Saturday, February 03, 2007

Interesting Questions to Ponder

There is little question that for the most part, Rudy Giuliani is a liberal on several significant social issues like legalized abortion. On that basis alone, social conservatives in the Republican Party, such as myself, would normally not have a reason to support Giuliani's yet to be announced candidacy for President.

But here's the thing. Important issues like abortion have pretty much been out of the hands of our publicly elected officials since 1973. Sure, there are some things our legislatures can and should do to curb the frequency of abortion, but the bottom line fact is they can't outright ban it because abortion has been determined by the Supreme Court to be a constitutionally protected right.
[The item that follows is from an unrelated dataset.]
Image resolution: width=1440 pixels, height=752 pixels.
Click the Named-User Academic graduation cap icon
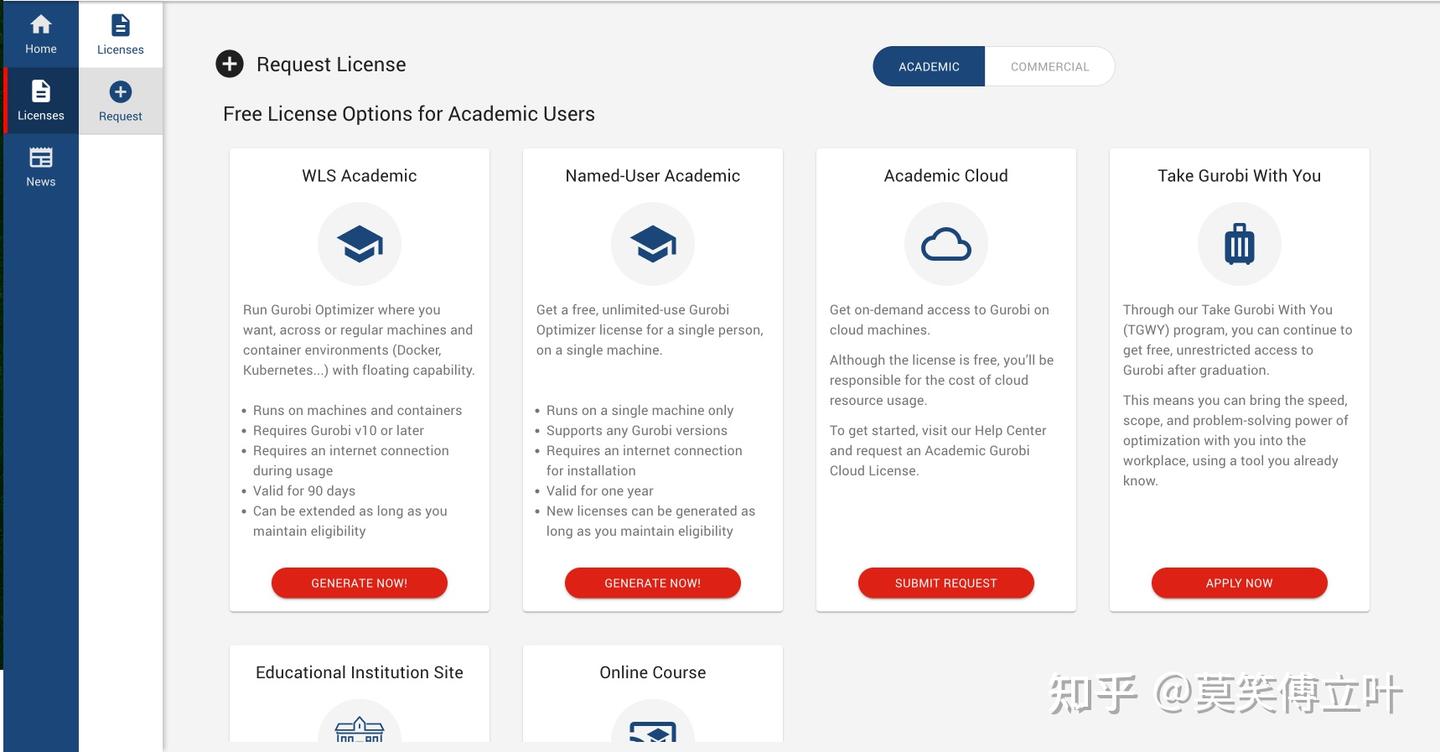tap(653, 244)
It therefore stands to reason that until the Supreme Court reverses itself in rulings like Roe v. Wade, whether a candidate for President is pro-life just may not be that important; at least in the short term. Indeed, what might actually be a more appropriate gauge for pro-lifers and social conservatives in evaluating a presidential candidate for 2008 is the kind of judges that candidate would appoint to the Federal courts. On that, Ed Morrissey from Captain's Quarters provides information which strongly suggests that if Rudy Giuliani were elected President, he would appoint Federal judges who are in the mold of Justices Scalia, Alito and Roberts (why Justice Thomas was not mentioned is a bit curious)and presumptively in favor of reversing cases like Roe.

On the Federal judiciary I would want judges who are strict constructionists because I am. I'm a lawyer. I've argued cases in the Supreme Court. I've argued cases in the Court of Appeals in different parts of the country. I have a very, very strong view that for this country to work, for our freedoms to be protected, judges have to interpret not invent the Constitution. Otherwise you end up, when judges invent the constitution, with your liberties being hurt. Because legislatures get to make those decisions and the legislature in South Carolina might make that decision one way and the legislature in California a different one. And that's part of our freedom and when that's taken away from you that's terrible.

Is this enough for pro-life advocates and other social conservatives to support a probable Giuliani candidacy for President? Would it make a difference that several polls show Giuliani as the only nationally known Republican who can beat Hillary Clinton in a head-to-head match? Frankly, these are questions that I myself will have to work through.